No passado, esta era uma serra viva: os rios que nasciam na montanha davam vida à paisagem circundante, os animais da serra eram muitos e diversos, as cabras montesas nas zonas acidentadas, corços, veados, javalis, cavalos e auroques nos vales; predadores como o urso, o lobo e o lince habitavam a serra e os abutres e águias nidificavam nas escarpas. A floresta de carvalhos era, também ela, rica e diversa. Mas, com o tempo, o ser humano estabeleceu-se na serra, com o fogo, os machados e as enxadas destruiu a floresta, trocou os animais selvagens pelos domésticos na montanha e nas antigas rotas de migrações (a chamada transumância) e com a espingarda caçou os restantes.

Hoje, vastas zonas que podiam ter uma floresta diversa, húmida e dominada por carvalhos, ou são plantações de pinheiros-bravos ou estão negras pelo fogo, o que reinicia a sucessão florestal a cada incêndio e mantém uma paisagem de rochas e calhaus simplificada, impedindo a fixação de carbono e criando erosão nos solos. Os animais, herbívoros, predadores e necrófagos ou são raros, ou há muito que desapareceram.

Infra-estruturas pintam a paisagem com a assinatura da mão humana. Estradas cortam a serra, ao longo do maior vale glaciar do país, até ao seu ponto mais alto. Barragens afogaram as antigas turfeiras (zonas húmidas de altitude). Nas Penhas da Saúde, edifícios em cada canto descaracterizam uma paisagem que deveria ser selvagem e há notícias de mais alojamentos turísticos. No ponto mais alto da serra, a estância de esqui e o shopping na Torre atraem turistas para uma das zonas mais sensíveis da montanha. Turbinas eólicas cercam o parque, indiferentes à diversa população de morcegos ou a antigas rotas de migração de aves.

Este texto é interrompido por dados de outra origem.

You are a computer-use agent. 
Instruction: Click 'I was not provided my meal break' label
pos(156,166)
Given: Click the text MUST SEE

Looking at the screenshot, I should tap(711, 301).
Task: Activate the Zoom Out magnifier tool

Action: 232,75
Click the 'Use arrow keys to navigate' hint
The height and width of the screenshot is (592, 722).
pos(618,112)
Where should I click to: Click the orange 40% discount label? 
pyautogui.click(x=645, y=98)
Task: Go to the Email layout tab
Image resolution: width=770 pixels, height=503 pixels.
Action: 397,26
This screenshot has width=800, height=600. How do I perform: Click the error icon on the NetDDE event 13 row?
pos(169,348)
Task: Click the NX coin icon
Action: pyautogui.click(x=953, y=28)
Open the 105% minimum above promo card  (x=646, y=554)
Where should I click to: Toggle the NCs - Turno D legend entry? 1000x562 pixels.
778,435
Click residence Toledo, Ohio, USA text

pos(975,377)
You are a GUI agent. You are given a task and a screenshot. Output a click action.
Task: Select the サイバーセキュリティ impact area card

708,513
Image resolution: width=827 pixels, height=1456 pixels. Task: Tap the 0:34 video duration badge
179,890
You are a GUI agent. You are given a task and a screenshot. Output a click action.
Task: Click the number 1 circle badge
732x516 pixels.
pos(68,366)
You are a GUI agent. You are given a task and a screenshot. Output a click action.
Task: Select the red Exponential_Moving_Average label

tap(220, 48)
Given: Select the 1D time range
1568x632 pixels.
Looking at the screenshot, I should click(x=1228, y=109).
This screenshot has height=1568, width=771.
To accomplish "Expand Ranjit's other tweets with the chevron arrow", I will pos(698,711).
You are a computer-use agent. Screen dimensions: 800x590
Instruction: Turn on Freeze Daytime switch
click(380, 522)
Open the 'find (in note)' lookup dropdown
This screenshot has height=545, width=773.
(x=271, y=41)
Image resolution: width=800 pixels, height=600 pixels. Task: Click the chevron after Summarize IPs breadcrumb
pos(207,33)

No parque, turismo de massas é o normal. Existe um fluxo constante de carros nas principais estradas da serra e mesmo as estradas de terra batida são palco para ralis de moto 4 ou todo-o-terreno, indiferentes à paisagem e à fragilidade dos ecossistemas. Nas principais intervenções, as placas a avisar se as estradas estão abertas fazem lembrar os alertas das filas nos parques de diversões. O lema “Deixa apenas pegadas” nesta área protegida parece ser “Deixa apenas lixo”. Ruínas, lixo, garrafas de cerveja, entulho e fraldas de bebés, tudo pode ser encontrado. Situações que demonstram a falta de fiscalização, de manutenção e de limpeza do Parque Natural.

Conservação da natureza não é a prioridade nesta zona classificada, a maior de Portugal, com uma área perto dos 90 mil hectares. Pela escala do IUCN, a entidade global para a conservação da natureza, o Parque Natural da Serra da Estrela é classificado como categoria V, pouco mais do que um “parque no papel”. Várias espécies que eram abundantes ou estavam presentes quando o parque foi criado são hoje raras ou estão localmente extintas. Acções de restauro e conservação da natureza são poucas ou inexistentes. Como preparar a chegada do lobo, reintroduzir a cabra-montês e o veado, incentivar o regresso da águia-real, promover a nidificação do grifo, do britango e do quebra-ossos. Quebrar o ciclo do fogo, expandir a floresta ou controlar as plantas invasoras.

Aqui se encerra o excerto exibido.